-- Opening Marker --
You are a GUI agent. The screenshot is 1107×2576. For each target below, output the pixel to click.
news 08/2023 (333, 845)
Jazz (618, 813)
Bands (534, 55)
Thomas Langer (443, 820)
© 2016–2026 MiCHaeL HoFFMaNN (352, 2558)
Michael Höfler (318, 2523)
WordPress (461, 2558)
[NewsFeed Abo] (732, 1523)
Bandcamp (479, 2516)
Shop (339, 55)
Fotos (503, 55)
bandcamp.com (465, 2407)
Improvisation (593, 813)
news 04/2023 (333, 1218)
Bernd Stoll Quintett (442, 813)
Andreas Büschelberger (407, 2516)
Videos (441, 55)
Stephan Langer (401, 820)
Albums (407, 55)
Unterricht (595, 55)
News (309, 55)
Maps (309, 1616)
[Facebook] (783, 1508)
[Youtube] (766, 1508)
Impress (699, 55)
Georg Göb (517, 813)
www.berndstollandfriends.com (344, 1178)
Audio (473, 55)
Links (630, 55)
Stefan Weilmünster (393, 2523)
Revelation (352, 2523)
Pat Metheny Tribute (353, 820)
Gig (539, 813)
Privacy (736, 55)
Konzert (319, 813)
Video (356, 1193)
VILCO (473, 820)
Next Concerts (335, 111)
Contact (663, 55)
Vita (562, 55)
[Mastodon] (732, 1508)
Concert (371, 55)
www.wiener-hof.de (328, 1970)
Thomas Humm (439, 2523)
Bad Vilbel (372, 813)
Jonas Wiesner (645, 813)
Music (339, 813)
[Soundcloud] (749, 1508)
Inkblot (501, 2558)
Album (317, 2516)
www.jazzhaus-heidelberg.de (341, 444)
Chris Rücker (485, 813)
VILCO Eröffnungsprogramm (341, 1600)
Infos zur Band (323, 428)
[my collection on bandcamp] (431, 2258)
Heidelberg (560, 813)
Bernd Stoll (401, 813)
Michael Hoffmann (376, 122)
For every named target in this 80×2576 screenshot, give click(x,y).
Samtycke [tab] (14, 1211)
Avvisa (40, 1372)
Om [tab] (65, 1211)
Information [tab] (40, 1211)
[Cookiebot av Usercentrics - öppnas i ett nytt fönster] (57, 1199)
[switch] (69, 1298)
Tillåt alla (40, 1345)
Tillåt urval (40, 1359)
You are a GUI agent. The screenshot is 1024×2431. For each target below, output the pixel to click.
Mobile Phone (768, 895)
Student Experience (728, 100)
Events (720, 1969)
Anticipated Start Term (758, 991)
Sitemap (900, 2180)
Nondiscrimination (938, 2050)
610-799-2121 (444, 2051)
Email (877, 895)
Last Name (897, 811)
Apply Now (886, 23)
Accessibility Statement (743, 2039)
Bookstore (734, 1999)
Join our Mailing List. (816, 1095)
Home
-- Closing Marker --
### About this task
Scan the listing above for the line that has "News (309, 55)", then copy exactly from that line through the line that has "610-799-2121 (444, 2051)".

### Finished exercise
News (309, 55)
Maps (309, 1616)
[Facebook] (783, 1508)
[Youtube] (766, 1508)
Impress (699, 55)
Georg Göb (517, 813)
www.berndstollandfriends.com (344, 1178)
Audio (473, 55)
Links (630, 55)
Stefan Weilmünster (393, 2523)
Revelation (352, 2523)
Pat Metheny Tribute (353, 820)
Gig (539, 813)
Privacy (736, 55)
Konzert (319, 813)
Video (356, 1193)
VILCO (473, 820)
Next Concerts (335, 111)
Contact (663, 55)
Vita (562, 55)
[Mastodon] (732, 1508)
Concert (371, 55)
www.wiener-hof.de (328, 1970)
Thomas Humm (439, 2523)
Bad Vilbel (372, 813)
Jonas Wiesner (645, 813)
Music (339, 813)
[Soundcloud] (749, 1508)
Inkblot (501, 2558)
Album (317, 2516)
www.jazzhaus-heidelberg.de (341, 444)
Chris Rücker (485, 813)
VILCO Eröffnungsprogramm (341, 1600)
Infos zur Band (323, 428)
[my collection on bandcamp] (431, 2258)
Heidelberg (560, 813)
Bernd Stoll (401, 813)
Michael Hoffmann (376, 122)
For every named target in this 80×2576 screenshot, give click(x,y).
Samtycke [tab] (14, 1211)
Avvisa (40, 1372)
Om [tab] (65, 1211)
Information [tab] (40, 1211)
[Cookiebot av Usercentrics - öppnas i ett nytt fönster] (57, 1199)
[switch] (69, 1298)
Tillåt alla (40, 1345)
Tillåt urval (40, 1359)
You are a GUI agent. The screenshot is 1024×2431. For each target below, output the pixel to click.
Mobile Phone (768, 895)
Student Experience (728, 100)
Events (720, 1969)
Anticipated Start Term (758, 991)
Sitemap (900, 2180)
Nondiscrimination (938, 2050)
610-799-2121 (444, 2051)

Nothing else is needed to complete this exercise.